*What you will do*
Put the records from the line with "You are a computer-use agent. 982x532 pixels." through the end of the records into a Markdown table with the columns n and Line, one row per line and blank lines left out.

Data pulled from a collection

----------------

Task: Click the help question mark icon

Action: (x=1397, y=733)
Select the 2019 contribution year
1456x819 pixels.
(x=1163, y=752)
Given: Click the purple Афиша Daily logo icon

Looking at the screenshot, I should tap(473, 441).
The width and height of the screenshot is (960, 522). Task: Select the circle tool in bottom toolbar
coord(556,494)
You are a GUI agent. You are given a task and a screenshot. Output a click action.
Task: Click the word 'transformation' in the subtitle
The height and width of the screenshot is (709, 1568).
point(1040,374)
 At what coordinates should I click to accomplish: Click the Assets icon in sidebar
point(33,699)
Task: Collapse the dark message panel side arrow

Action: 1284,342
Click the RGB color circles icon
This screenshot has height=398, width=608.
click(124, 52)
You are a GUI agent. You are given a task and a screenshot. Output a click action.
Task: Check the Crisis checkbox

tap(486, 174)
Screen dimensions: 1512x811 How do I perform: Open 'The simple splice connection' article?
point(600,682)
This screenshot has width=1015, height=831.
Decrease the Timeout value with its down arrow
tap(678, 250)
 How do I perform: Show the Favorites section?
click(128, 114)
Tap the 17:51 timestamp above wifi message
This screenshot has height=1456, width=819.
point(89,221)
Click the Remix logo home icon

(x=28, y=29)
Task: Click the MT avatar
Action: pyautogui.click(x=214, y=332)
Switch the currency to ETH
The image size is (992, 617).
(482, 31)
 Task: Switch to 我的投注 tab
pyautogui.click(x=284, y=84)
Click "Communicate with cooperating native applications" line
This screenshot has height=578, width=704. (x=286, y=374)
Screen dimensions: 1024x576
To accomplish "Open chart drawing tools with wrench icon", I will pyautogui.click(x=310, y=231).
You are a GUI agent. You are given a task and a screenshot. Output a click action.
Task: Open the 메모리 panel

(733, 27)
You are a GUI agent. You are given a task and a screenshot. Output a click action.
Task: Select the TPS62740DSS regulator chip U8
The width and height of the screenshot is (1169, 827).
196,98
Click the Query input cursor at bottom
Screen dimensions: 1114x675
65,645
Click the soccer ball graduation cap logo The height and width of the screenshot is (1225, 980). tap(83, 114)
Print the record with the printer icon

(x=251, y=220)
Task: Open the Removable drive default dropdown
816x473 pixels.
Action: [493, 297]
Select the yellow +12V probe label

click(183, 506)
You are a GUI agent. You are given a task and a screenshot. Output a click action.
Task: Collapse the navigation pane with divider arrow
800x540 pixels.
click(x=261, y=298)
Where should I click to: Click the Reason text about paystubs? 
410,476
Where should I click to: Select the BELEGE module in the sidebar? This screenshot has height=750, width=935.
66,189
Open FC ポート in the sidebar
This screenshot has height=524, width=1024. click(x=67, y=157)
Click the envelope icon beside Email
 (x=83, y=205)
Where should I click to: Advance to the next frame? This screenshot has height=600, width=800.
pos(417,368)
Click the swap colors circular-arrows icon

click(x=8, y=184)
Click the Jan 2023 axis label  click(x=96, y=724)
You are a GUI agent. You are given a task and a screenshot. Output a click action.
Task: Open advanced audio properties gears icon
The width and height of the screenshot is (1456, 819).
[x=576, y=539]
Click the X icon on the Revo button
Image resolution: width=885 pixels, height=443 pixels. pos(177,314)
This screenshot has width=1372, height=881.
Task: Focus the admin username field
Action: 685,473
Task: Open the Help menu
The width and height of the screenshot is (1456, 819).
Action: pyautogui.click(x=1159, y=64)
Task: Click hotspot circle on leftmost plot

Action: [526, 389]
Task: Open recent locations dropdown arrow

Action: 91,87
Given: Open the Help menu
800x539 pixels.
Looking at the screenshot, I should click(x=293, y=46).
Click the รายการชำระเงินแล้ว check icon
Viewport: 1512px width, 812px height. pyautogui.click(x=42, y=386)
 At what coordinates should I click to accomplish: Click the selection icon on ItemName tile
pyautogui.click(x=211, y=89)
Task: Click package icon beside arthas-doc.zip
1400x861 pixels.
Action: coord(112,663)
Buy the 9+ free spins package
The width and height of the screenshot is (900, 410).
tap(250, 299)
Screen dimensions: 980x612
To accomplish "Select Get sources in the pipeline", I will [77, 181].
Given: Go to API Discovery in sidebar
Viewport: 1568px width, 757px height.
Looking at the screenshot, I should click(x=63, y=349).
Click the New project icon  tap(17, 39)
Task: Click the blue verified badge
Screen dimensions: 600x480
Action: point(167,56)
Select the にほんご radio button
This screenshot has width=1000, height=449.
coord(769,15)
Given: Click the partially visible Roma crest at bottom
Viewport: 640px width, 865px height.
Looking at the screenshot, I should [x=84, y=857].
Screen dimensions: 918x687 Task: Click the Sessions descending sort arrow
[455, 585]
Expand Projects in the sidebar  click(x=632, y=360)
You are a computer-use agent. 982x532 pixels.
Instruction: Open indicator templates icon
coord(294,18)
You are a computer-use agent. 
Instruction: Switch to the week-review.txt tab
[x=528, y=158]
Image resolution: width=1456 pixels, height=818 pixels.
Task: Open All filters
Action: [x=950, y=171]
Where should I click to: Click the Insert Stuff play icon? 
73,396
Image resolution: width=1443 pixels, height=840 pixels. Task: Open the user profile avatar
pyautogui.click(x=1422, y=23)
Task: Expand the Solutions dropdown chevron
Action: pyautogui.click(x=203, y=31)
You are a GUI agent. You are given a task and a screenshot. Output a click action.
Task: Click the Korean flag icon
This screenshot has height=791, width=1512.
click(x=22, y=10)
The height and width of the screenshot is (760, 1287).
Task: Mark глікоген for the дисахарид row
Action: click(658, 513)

----------------

*Complete answer*
| n | Line |
|---|---|
| 1 | You are a computer-use agent. 982x532 pixels. |
| 2 | Instruction: Open indicator templates icon |
| 3 | coord(294,18) |
| 4 | You are a computer-use agent.  |
| 5 | Instruction: Switch to the week-review.txt tab |
| 6 | [x=528, y=158] |
| 7 | Image resolution: width=1456 pixels, height=818 pixels. |
| 8 | Task: Open All filters |
| 9 | Action: [x=950, y=171] |
| 10 | Where should I click to: Click the Insert Stuff play icon?  |
| 11 | 73,396 |
| 12 | Image resolution: width=1443 pixels, height=840 pixels. Task: Open the user profile avatar |
| 13 | pyautogui.click(x=1422, y=23) |
| 14 | Task: Expand the Solutions dropdown chevron |
| 15 | Action: pyautogui.click(x=203, y=31) |
| 16 | You are a GUI agent. You are given a task and a screenshot. Output a click action. |
| 17 | Task: Click the Korean flag icon |
| 18 | This screenshot has height=791, width=1512. |
| 19 | click(x=22, y=10) |
| 20 | The height and width of the screenshot is (760, 1287). |
| 21 | Task: Mark глікоген for the дисахарид row |
| 22 | Action: click(658, 513) |